TASK INSTRUCTIONS:
Your response should contain every line from the data below that holds the string "agent".

SUPPLIED DATA:
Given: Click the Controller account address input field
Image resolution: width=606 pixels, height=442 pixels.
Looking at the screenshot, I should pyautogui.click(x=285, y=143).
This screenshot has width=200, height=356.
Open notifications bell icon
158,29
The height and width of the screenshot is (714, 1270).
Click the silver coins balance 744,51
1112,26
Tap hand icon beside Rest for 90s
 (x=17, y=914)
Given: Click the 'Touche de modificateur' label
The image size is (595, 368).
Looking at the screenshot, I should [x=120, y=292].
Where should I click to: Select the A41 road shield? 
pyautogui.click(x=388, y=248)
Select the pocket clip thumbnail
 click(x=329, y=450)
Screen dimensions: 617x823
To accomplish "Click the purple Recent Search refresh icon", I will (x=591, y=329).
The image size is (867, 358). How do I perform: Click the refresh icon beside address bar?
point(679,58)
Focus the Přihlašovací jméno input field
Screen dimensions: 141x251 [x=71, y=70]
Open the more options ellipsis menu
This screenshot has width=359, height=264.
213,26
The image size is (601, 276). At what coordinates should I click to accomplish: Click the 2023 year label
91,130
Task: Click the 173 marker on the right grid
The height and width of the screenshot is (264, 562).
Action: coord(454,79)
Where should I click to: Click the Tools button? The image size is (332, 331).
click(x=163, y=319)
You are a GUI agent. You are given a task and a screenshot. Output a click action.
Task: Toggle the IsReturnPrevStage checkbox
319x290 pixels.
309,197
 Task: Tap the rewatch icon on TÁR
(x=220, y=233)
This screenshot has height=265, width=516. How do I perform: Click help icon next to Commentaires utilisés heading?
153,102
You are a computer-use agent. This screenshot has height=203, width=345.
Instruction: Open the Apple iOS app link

COMPLETED TASK:
You are a GUI agent. You are given a task and a screenshot. Output a click action.
You are a computer-use agent. This screenshot has height=203, width=345.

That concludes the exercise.